● **WHAT NEEDS TO BE DONE**: Search the records for the string "Expand" and copy every line where it turns up.

● **DATA RECORDS**:

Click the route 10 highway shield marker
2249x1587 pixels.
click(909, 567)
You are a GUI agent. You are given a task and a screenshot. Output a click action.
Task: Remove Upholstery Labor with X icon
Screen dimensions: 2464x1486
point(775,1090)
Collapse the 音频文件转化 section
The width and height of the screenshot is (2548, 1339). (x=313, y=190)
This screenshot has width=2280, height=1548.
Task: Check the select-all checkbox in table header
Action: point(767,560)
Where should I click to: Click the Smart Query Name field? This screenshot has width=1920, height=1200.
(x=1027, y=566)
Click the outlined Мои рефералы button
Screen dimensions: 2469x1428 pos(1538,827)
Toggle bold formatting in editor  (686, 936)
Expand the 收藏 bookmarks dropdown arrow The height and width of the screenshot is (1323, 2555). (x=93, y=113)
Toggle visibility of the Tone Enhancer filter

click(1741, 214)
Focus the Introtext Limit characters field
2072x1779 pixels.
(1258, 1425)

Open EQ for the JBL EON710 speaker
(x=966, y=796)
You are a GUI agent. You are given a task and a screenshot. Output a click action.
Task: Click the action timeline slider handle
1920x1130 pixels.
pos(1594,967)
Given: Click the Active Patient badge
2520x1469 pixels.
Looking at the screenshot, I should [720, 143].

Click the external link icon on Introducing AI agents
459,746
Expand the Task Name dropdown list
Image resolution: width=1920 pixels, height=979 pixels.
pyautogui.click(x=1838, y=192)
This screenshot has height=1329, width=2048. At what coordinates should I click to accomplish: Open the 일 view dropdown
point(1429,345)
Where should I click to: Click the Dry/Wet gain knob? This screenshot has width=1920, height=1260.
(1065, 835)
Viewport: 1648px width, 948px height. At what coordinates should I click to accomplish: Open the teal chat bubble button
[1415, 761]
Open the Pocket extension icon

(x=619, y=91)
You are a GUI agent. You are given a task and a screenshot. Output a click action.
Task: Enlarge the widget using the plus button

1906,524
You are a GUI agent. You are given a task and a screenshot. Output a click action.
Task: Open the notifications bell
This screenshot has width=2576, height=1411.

● **RESPONSE TO THIS TASK**:
Expand the 收藏 bookmarks dropdown arrow The height and width of the screenshot is (1323, 2555). (x=93, y=113)
Expand the Task Name dropdown list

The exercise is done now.